> MATERIAL FOR THIS TASK:
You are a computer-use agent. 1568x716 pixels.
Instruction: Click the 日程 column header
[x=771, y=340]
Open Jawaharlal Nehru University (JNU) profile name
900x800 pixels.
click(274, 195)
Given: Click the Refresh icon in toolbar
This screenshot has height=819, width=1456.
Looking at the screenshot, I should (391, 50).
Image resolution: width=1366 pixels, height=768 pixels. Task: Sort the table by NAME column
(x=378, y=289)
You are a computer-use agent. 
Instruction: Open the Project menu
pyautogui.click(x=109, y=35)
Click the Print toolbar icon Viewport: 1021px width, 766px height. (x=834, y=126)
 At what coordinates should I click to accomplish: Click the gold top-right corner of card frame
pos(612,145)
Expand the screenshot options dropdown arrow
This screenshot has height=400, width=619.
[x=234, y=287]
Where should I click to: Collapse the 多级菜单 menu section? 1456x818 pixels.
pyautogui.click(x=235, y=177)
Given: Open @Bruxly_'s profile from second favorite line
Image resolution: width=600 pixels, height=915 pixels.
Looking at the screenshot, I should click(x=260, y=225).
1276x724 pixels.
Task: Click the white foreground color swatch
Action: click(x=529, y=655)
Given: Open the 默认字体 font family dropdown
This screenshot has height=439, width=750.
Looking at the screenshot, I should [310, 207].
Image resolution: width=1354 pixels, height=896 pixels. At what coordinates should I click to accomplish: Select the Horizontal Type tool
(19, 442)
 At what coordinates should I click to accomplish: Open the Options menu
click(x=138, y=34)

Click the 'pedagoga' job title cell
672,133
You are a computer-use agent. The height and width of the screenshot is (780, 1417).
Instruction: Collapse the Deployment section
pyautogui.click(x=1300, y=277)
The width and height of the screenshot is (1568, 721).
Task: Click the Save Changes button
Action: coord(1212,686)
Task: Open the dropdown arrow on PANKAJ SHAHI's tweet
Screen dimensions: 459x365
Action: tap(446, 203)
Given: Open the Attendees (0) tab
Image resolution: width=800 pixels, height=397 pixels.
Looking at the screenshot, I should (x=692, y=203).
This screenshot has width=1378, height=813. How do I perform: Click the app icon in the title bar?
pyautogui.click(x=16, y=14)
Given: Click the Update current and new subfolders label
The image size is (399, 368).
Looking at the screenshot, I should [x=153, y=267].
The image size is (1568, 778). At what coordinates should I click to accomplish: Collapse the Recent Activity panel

> WHAT YOU SHOULD DO:
Quote all of the rows above verbatim, line for line, without changing anything.

> EXERCISE RESULT:
You are a computer-use agent. 1568x716 pixels.
Instruction: Click the 日程 column header
[x=771, y=340]
Open Jawaharlal Nehru University (JNU) profile name
900x800 pixels.
click(274, 195)
Given: Click the Refresh icon in toolbar
This screenshot has height=819, width=1456.
Looking at the screenshot, I should (391, 50).
Image resolution: width=1366 pixels, height=768 pixels. Task: Sort the table by NAME column
(x=378, y=289)
You are a computer-use agent. 
Instruction: Open the Project menu
pyautogui.click(x=109, y=35)
Click the Print toolbar icon Viewport: 1021px width, 766px height. (x=834, y=126)
 At what coordinates should I click to accomplish: Click the gold top-right corner of card frame
pos(612,145)
Expand the screenshot options dropdown arrow
This screenshot has height=400, width=619.
[x=234, y=287]
Where should I click to: Collapse the 多级菜单 menu section? 1456x818 pixels.
pyautogui.click(x=235, y=177)
Given: Open @Bruxly_'s profile from second favorite line
Image resolution: width=600 pixels, height=915 pixels.
Looking at the screenshot, I should click(x=260, y=225).
1276x724 pixels.
Task: Click the white foreground color swatch
Action: click(x=529, y=655)
Given: Open the 默认字体 font family dropdown
This screenshot has height=439, width=750.
Looking at the screenshot, I should [310, 207].
Image resolution: width=1354 pixels, height=896 pixels. At what coordinates should I click to accomplish: Select the Horizontal Type tool
(19, 442)
 At what coordinates should I click to accomplish: Open the Options menu
click(x=138, y=34)

Click the 'pedagoga' job title cell
672,133
You are a computer-use agent. The height and width of the screenshot is (780, 1417).
Instruction: Collapse the Deployment section
pyautogui.click(x=1300, y=277)
The width and height of the screenshot is (1568, 721).
Task: Click the Save Changes button
Action: coord(1212,686)
Task: Open the dropdown arrow on PANKAJ SHAHI's tweet
Screen dimensions: 459x365
Action: tap(446, 203)
Given: Open the Attendees (0) tab
Image resolution: width=800 pixels, height=397 pixels.
Looking at the screenshot, I should (x=692, y=203).
This screenshot has width=1378, height=813. How do I perform: Click the app icon in the title bar?
pyautogui.click(x=16, y=14)
Given: Click the Update current and new subfolders label
The image size is (399, 368).
Looking at the screenshot, I should [x=153, y=267].
The image size is (1568, 778). At what coordinates should I click to accomplish: Collapse the Recent Activity panel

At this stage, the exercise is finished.